• YOUR TASK
Give the entries again exactly, without pictures.

[Stored data entries]
--------------------
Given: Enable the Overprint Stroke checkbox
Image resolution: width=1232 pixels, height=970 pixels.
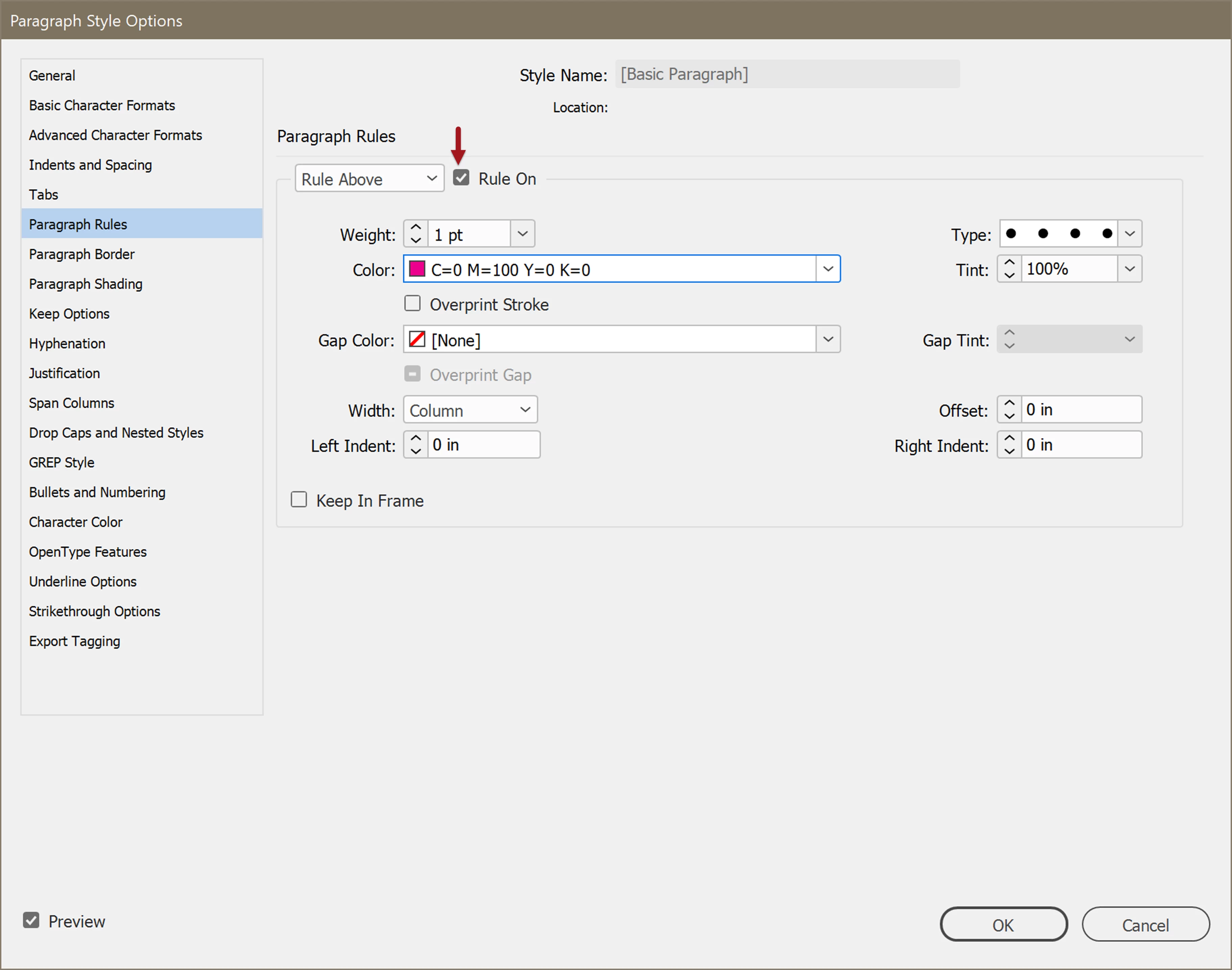Looking at the screenshot, I should (413, 304).
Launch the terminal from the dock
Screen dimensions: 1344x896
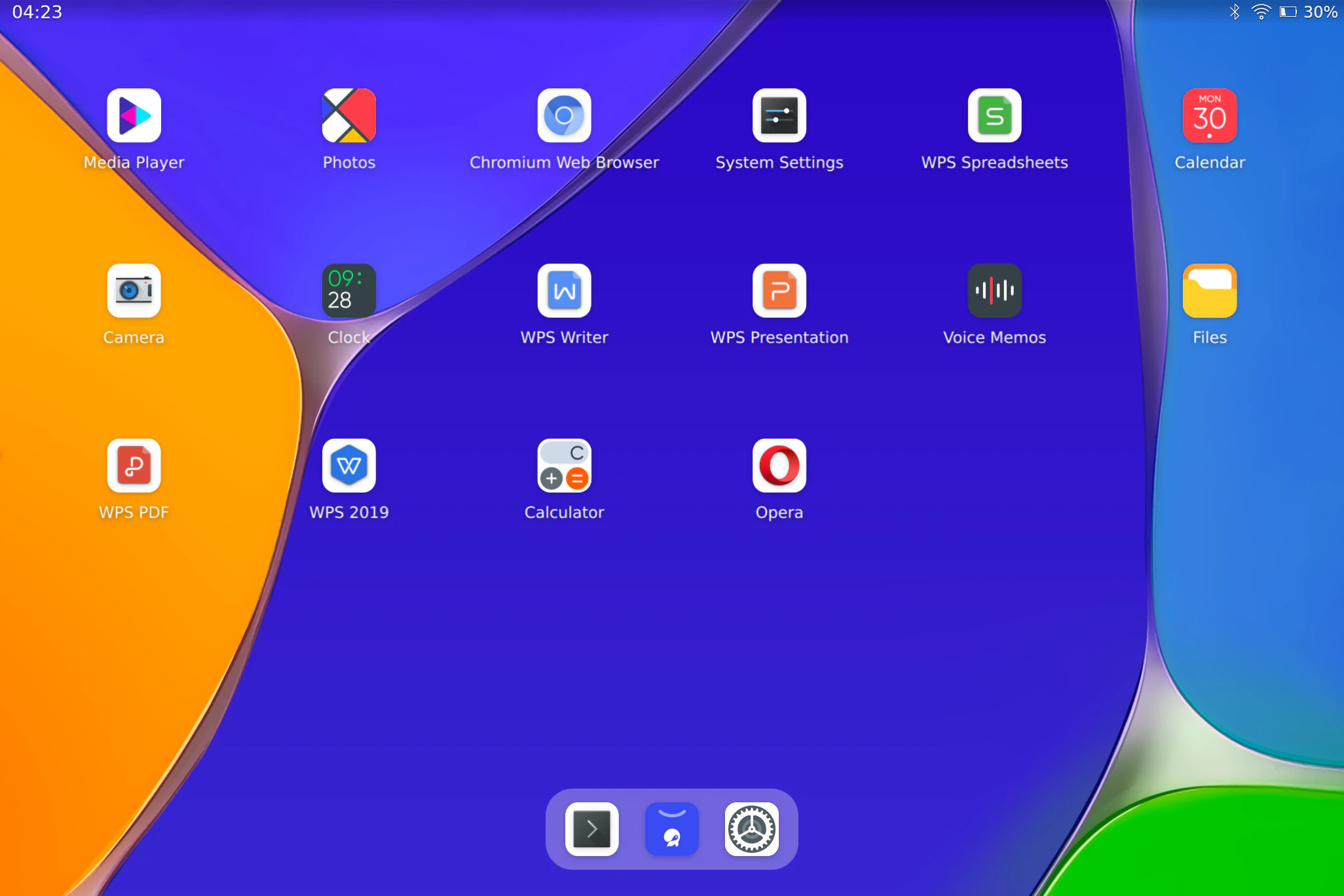click(591, 829)
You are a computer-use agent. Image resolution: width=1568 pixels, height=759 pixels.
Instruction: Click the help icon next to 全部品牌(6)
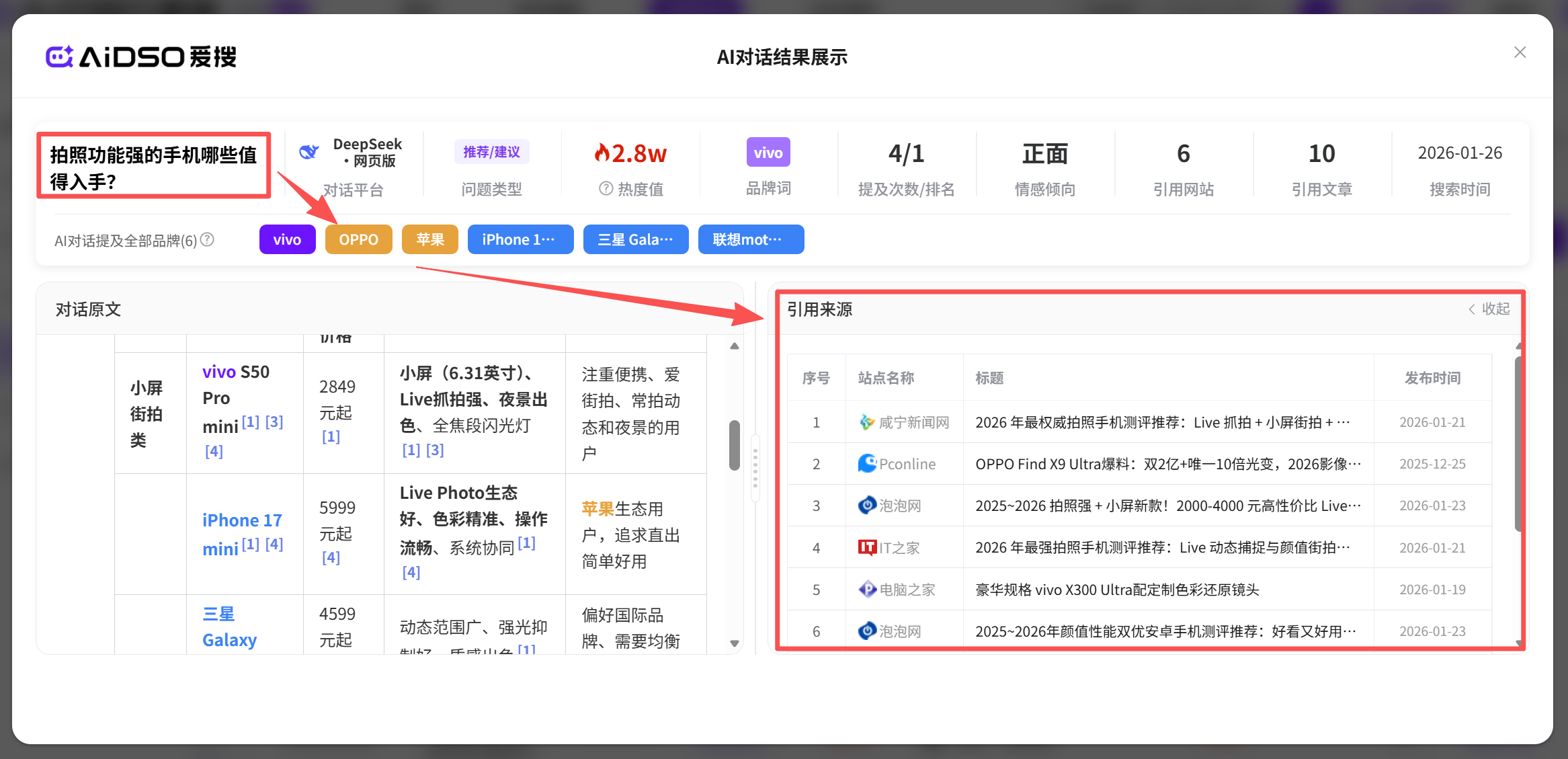[x=208, y=239]
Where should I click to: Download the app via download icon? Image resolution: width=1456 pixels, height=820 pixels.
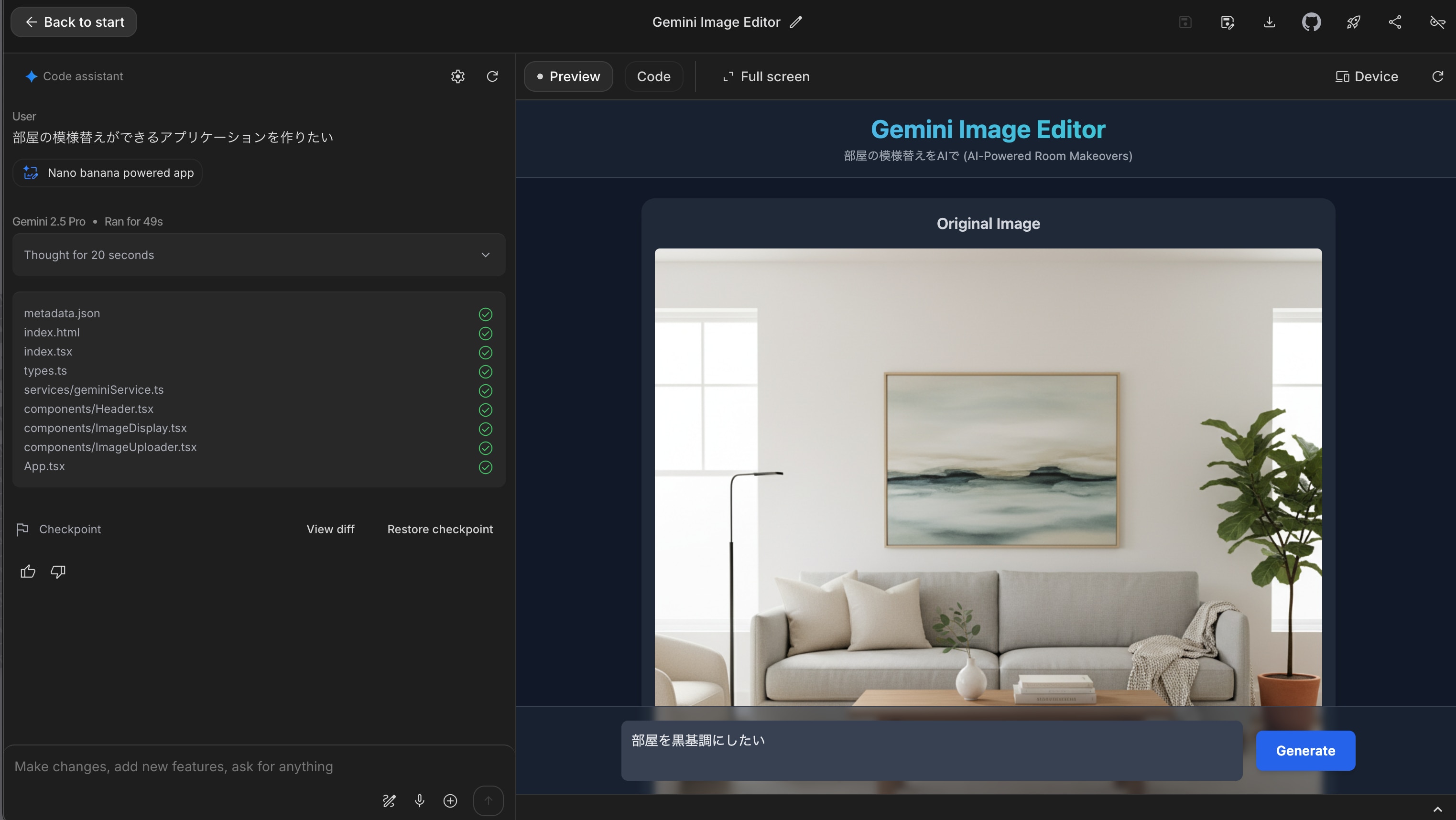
--------------------
• SOLUTION FOR THIS EXERCISE
Given: Enable the Overprint Stroke checkbox
Image resolution: width=1232 pixels, height=970 pixels.
Looking at the screenshot, I should (413, 304).
Launch the terminal from the dock
Screen dimensions: 1344x896
click(591, 829)
You are a computer-use agent. Image resolution: width=1568 pixels, height=759 pixels.
Instruction: Click the help icon next to 全部品牌(6)
[x=208, y=239]
Where should I click to: Download the app via download icon? Image resolution: width=1456 pixels, height=820 pixels.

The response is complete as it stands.